After the unexpected death of emerging Salt Lake City filmmaker and actor and David Fetzer in December 2012, his mother and a few close friends made sure his artistic legacy lived on by getting tattoos, in his handwriting, of his words.
Beyond the body ink, the weight of the 30-year-old's creative legacy led them to create The Davey Foundation — officially The David Ross Fetzer foundation — a nonprofit to encourage the kind of collaboration that fueled Fetzer and his friends, many of whom met at Salt Lake City's Clayton Junior High.
"From skateboarding to motorcycling to acting in and directing their own films, David Fetzer and his buddies helped each other grow up," writes his mother, Betsy Ross, in promoting this year's showcase and fundraiser. "And then they helped others, committed to the rigors of creative endeavors, dedicated to the joy that comes with collaboration, with seeing a tangible work of art, through hard work and a community of loving effort, emerge from idea."
Last year, at a kickoff event on the first anniversary of Fetzer's death of an accidental prescription-painkiller overdose, the fledgling nonprofit announced a series of grants for young filmmakers and playwrights.
This year's showcase at the Tower Theatre on Wednesday will debut "The First Men," a short film by Ben Kegan that was completed with the foundation's first $5,000 grant. Kegan's film proposal, an adaptation of Stacy Richter's Pushcart Prize-winning short story, was selected from 140 applications.
"The short film is a launchpad for most filmmakers," says board member Kenny Riches, a former roommate of Fetzer's, whose feature "The Strongest Man" will screen at the 2015 Sundance Film Festival. "It's not too overwhelming, and it's something you can hold a filmmaker to complete within a timeline."

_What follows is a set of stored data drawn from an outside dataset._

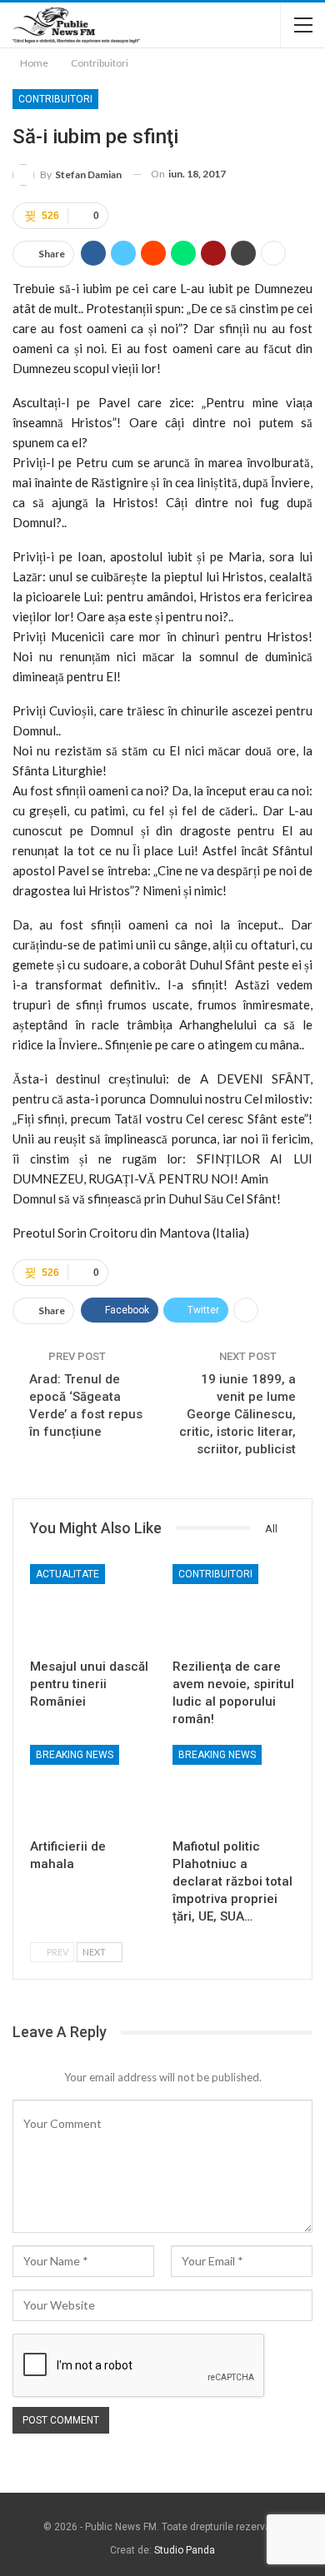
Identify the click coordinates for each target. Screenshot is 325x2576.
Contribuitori (55, 99)
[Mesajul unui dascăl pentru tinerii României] (91, 1607)
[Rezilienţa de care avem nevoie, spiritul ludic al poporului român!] (233, 1607)
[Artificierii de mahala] (91, 1788)
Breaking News (74, 1755)
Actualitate (67, 1574)
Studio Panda (184, 2550)
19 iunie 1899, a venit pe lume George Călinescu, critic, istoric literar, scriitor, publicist (237, 1414)
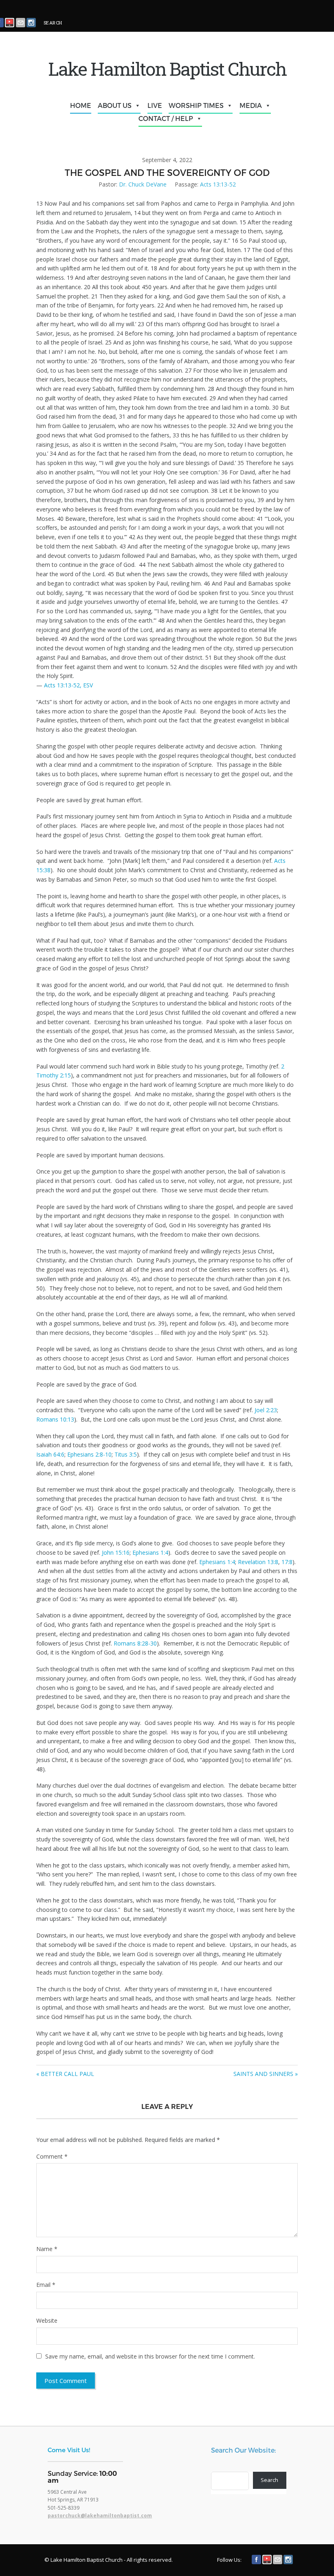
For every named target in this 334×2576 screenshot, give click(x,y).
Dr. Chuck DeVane (143, 184)
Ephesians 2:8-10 (89, 1454)
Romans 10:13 (55, 1419)
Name (46, 2249)
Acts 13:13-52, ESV (68, 685)
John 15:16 (116, 1552)
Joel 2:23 (266, 1410)
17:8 (286, 1562)
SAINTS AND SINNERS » (265, 2074)
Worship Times (196, 105)
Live (154, 105)
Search (269, 2480)
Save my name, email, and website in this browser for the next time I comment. (150, 2356)
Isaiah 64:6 (50, 1454)
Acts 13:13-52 (218, 184)
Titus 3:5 (125, 1454)
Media (251, 105)
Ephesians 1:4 (150, 1552)
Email (45, 2285)
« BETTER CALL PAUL (65, 2074)
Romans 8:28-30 (135, 1643)
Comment (52, 2156)
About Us (115, 105)
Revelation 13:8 (258, 1562)
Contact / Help (165, 118)
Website (46, 2320)
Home (80, 105)
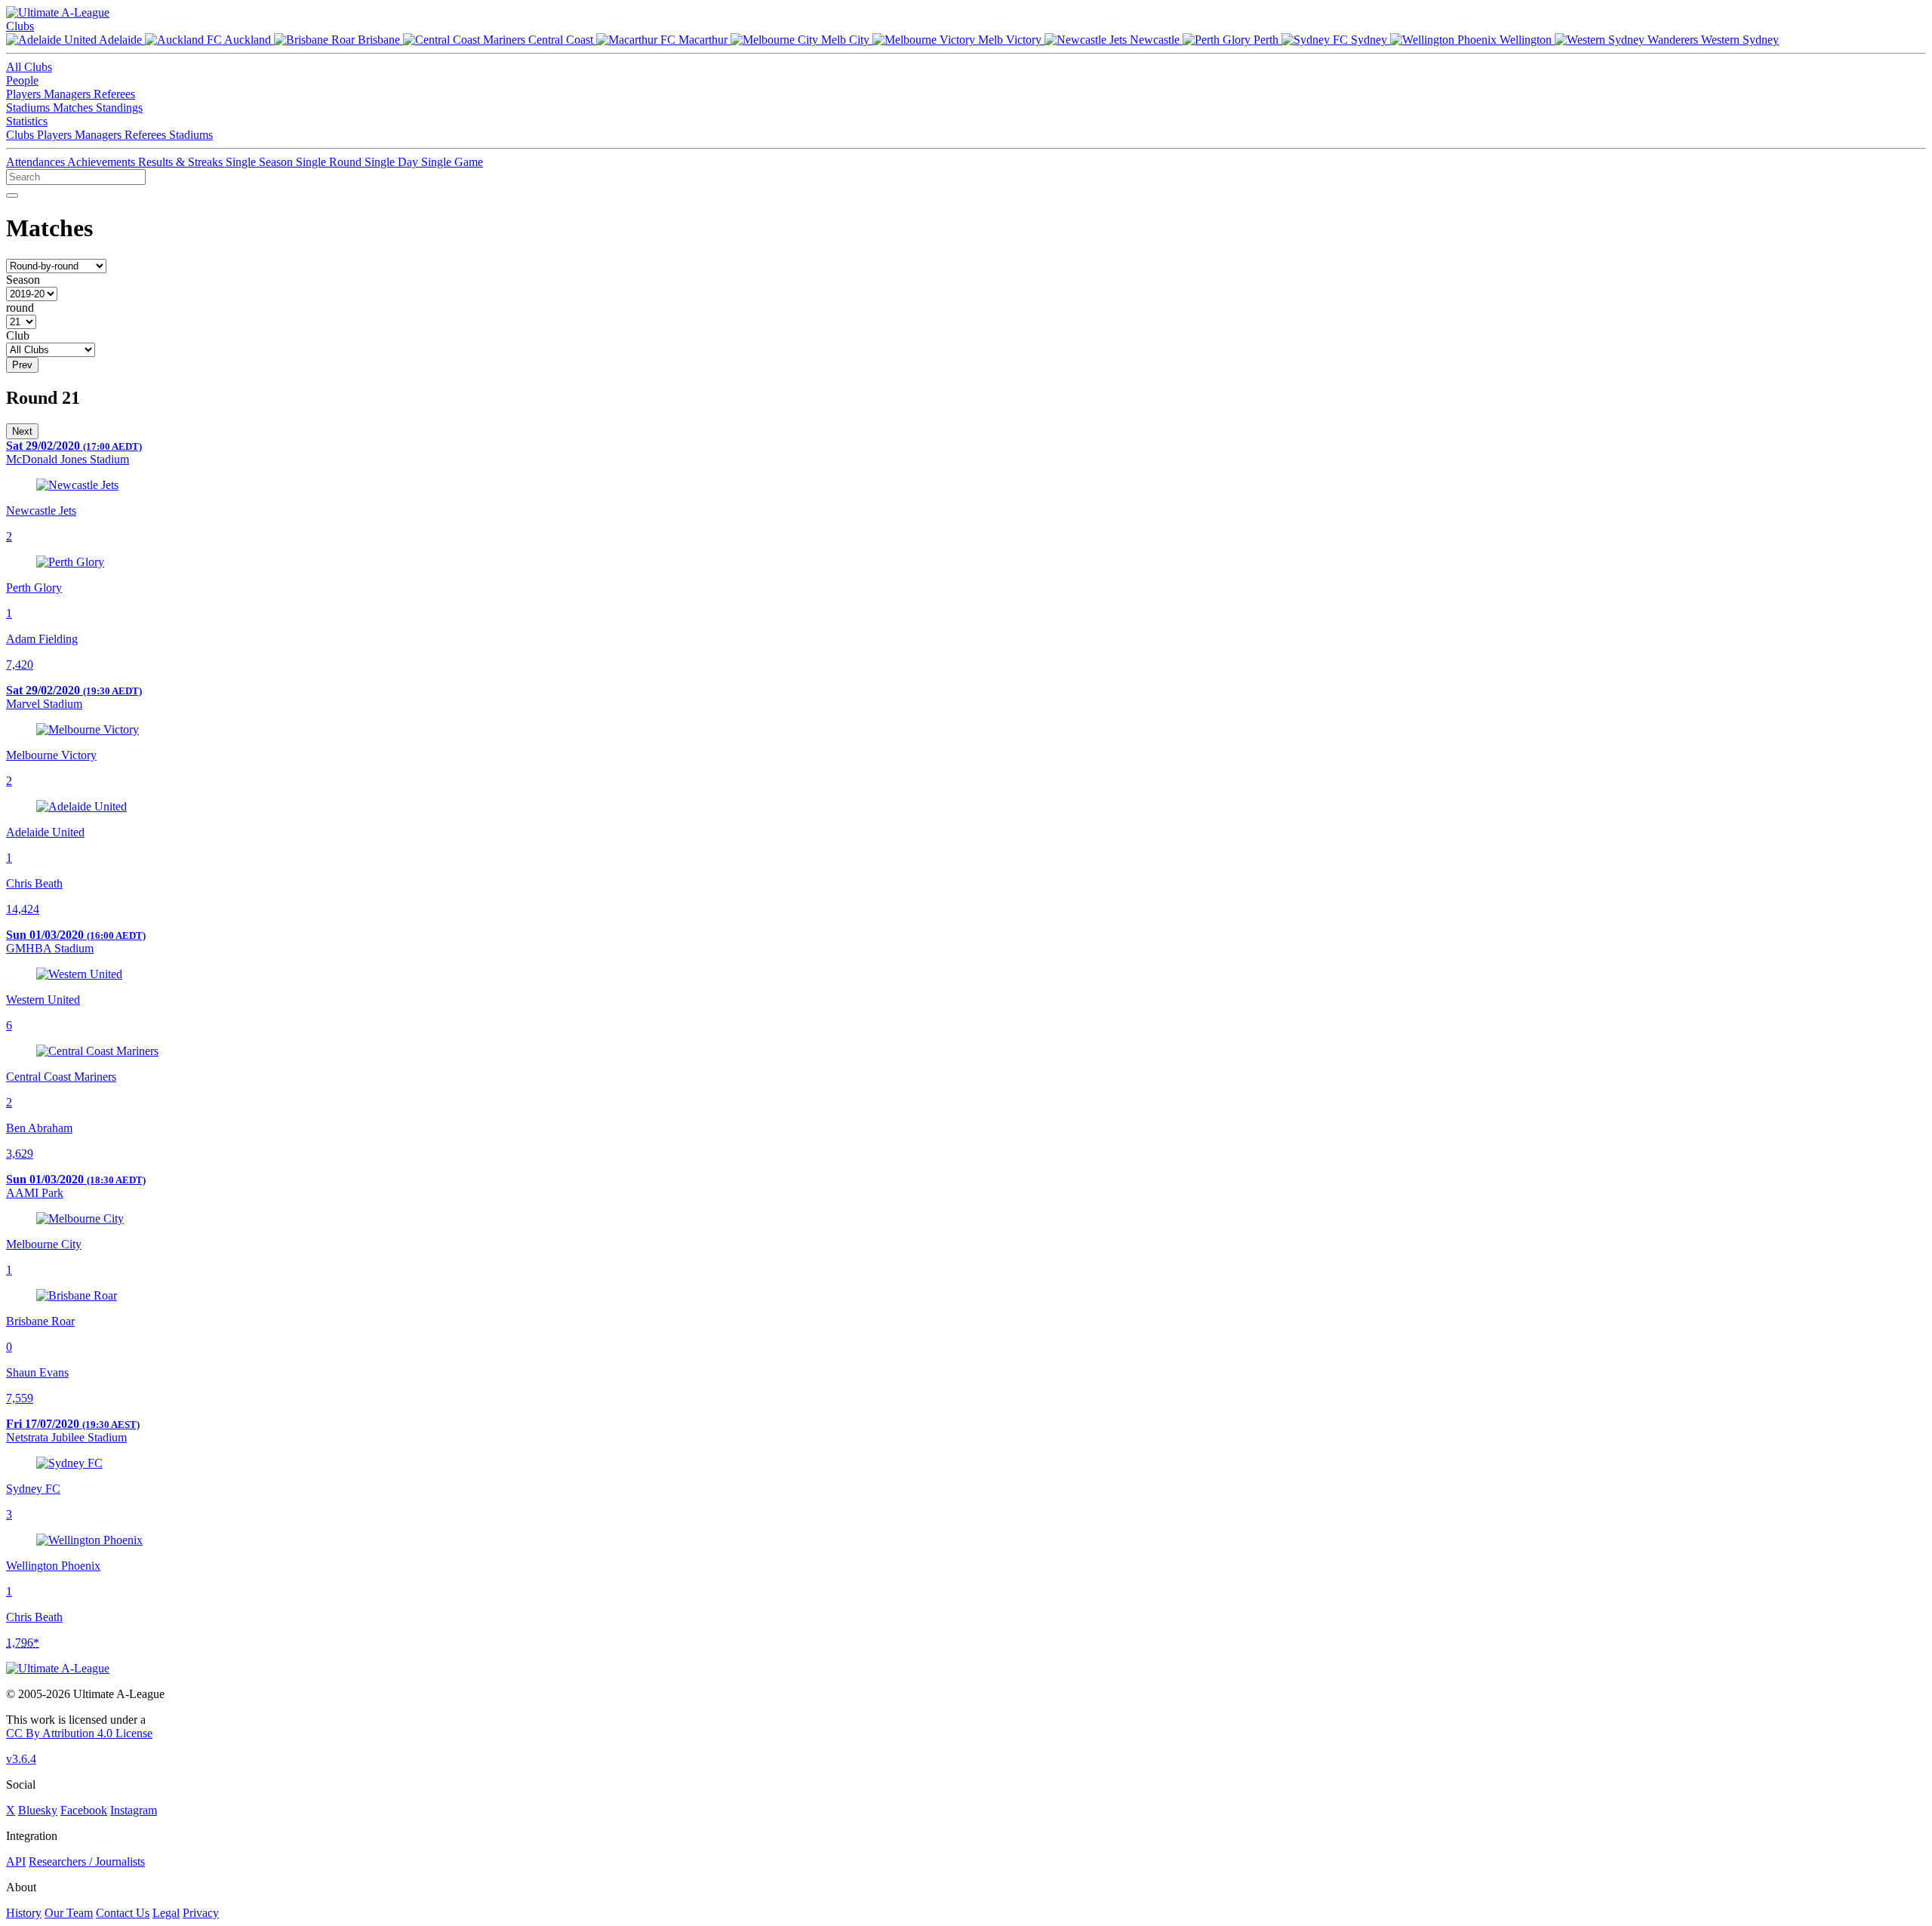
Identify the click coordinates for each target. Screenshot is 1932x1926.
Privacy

The showcase will also screen short films by Riches ("Rocket," from a script written by Fetzer, which features him acting with his Mushman bandmate, Patrick Fugit, noted for "Almost Famous" and "Gone Girl") and another board member, Dustin Defa ("Person to Person," which screened at Sundance earlier this year).
The additional tragedy of Fetzer's death was its timing just as he and his friends were on the cusp of "finally growing up and moving up to bigger things," Riches says.
There isn't a lot of grant funding available for short films, especially short fiction films, says Kegan, 28, who is completing his master's degree at Columbia University. Filmmaking is expensive even for the kinds of quiet realistic stories that don't require special effects. For example, Kegan says he used part of the grant to rent a cargo van to transport equipment and to feed his crew.
What sets apart the grant is the creative support offered along with the money. Kegan says the shooting and editing suggestions he received from Riches were essential to helping him finish the film.
In addition to the film showcase, the foundation will host a panel of six filmmakers, including Kegan and Riches, talking about collaboration on Thursday at the Utah Museum of Contemporary Art.
The way the filmmakers, most of whom were raised in Salt Lake City, worked on each other's projects "could be a model for everyday life for the rest of us," Ross says.
"They found that creative world, and in part, created it themselves. Don't we all wish we had something like that?"
Riches and others on the board of the Davey Foundation have big plans for the future, if they can secure more funding. Riches envisions offering more grants to emerging writers and filmmakers, as well as a short film festival in Salt Lake City.
But for now, with its first grants, the foundation has already expanded Fetzer's circle. Being welcomed in via the grant "feels really cool," Kegan says.